A police cohort of mine, nearing a quarter century as a LAPD policeman maintaining that Thin Blue Line even as his agency slashes $150 million from the budget (making cops do more with much less), summed up the general makeup of America’s cops. Yesterday, he analyzed the Mayfair Mall shooting in Wauwatosa, WI, and the inevitable police response despite anti-police din: “Despite being defunded, despite being marched against and despite taking rocks, bottles, and other projectiles during the riots first in Milwaukee and later in Kenosha, the police still raced to the scene, raced into danger and risked their lives for complete strangers because those strangers needed help. Why? Because that’s the type of people cops are.” No ambiguity, zero fluff, just pure unadulterated truth.

He’s talking as a human with focused eyes, listening ears, and a heartbeat which allows life and organic wherewithal/senses to distinguish between right and wrong…and a bona fide member of a society which relegates and consents the authority to deal with depravity when picture-perfect scenarios is someone else’s disdain. Cops are there.

On duty or not, his assessments are really no different than any other citizen’s capability to size up matters and opine on inexplicable events requiring pronto mitigation. (I underscore this paragraph because this very same policeman is under fire from his administration censoring his off-duty rights to free speech in relation to matters toward which he possesses the constitutional right to opine and declare. He filed a lawsuit in federal court this week, and the outcome of that represents the gambit of law enforcement officers who have been rather stifled when it comes to speaking on matters pertinent to them—especially lately.)

Thus, “Thank You” notes to counter the tsunami of anti-cop detritus are most welcome, whether it be personally inscribed letters or #WeNeedYou cards left on police cars or support penned upon restaurant receipts…tis the season to especially show gratitude as we relish the Thanksgiving season and its core meaning.

Although I worked just about every Thanksgiving holiday throughout my police career, I had the favor and fortune bestowed upon me when most folks with whom I happened to interact while on duty offered a handshake (COVID wasn’t a thing) or respectful nod or a polite verbal gesture or even a turkey leg “for the road.”

My squad sergeant’s family took us in annually —like a pseudo sub-station— with permission from the police chief to dine on turkey and traditional fixings at a police family table…reminding is to “monitor radio traffic” and beat it when help is summoned. (In the event you’re wondering about shenanigans requiring cops on an annual day of giving thanks, I can tell you there is always at least one drunk uncle who has to spoil the banquet. We respond. We counsel. We usher him home to sleep off his platter of turkey tryptophan washed down by booze.

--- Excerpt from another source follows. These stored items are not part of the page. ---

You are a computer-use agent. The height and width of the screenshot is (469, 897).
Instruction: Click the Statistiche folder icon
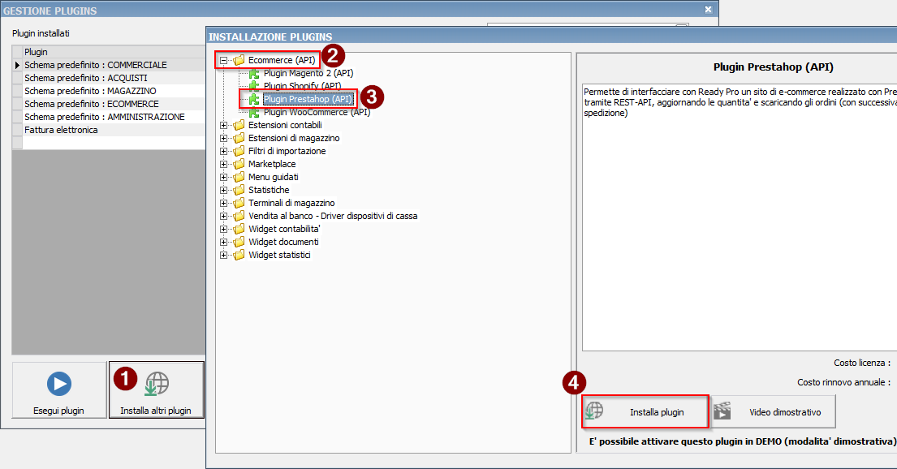click(x=239, y=190)
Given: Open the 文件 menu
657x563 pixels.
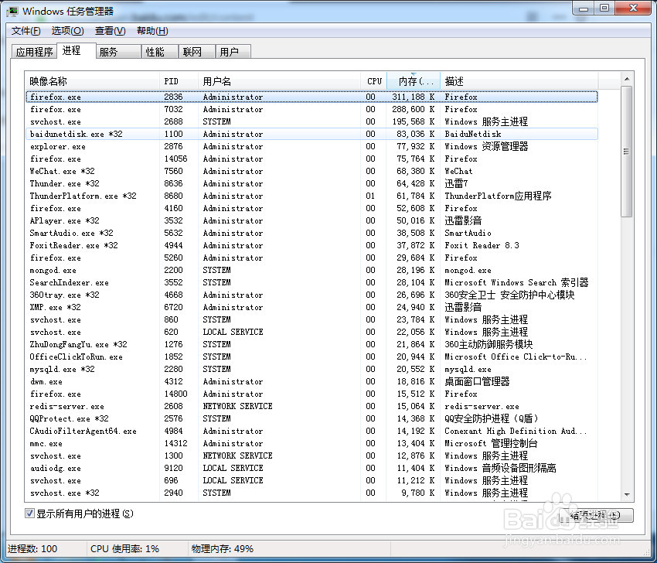Looking at the screenshot, I should point(25,31).
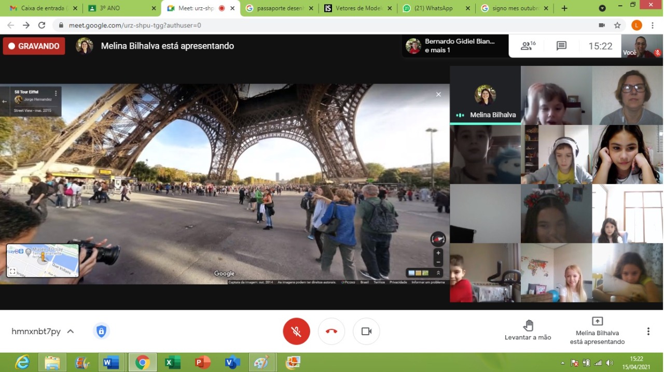Launch PowerPoint from the taskbar
Image resolution: width=664 pixels, height=372 pixels.
pyautogui.click(x=202, y=362)
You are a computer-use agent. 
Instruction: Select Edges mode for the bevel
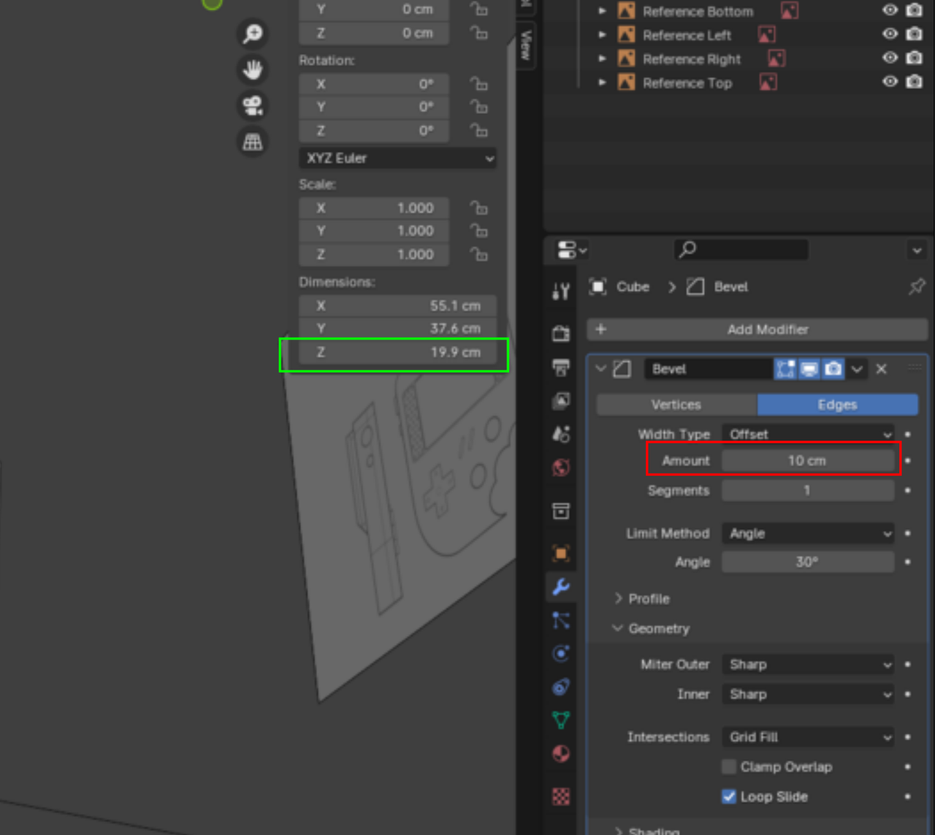coord(837,404)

Oh, and burglars are notorious predators out and about when most folks are sedated by that pleasant dose of tryptophan.)

There will infinitely be a need for cops, no matter the day, inclement weather, and the context of someone requiring a professional mitigator who is on-call 24/7/365.

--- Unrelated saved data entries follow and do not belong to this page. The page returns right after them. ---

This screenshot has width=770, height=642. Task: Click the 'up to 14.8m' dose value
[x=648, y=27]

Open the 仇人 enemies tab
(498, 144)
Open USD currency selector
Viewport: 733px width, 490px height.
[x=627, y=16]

Although we do not get the opportunity to simply flip the 2020 calendar, bum-rush through days, and get it all behind us, we can nevertheless take solace that we’ve only a few more months to go…so why not Hallmark it with personal messaging letting our police professionals know they are fully embraced by many of us for taking up a challenging job wrongly judged by derisive commenters hoisting hate at every turn.

It seems a sad statement of the times we are living in/through, that we are compelled to launch a  #WeNeedYou campaign for crystal-clear heroes…but the naysayers having the only say is not what upstanding folks believe in and/or tolerate. Civilly, pro-police citizens know the safety of and solidarity with America’s police forces transcends their very own sanctity, thankfully so.

Most definitely, #WeNeedYou! And our friends at Humanizing the Badge are paramount in the card crusade diaspora.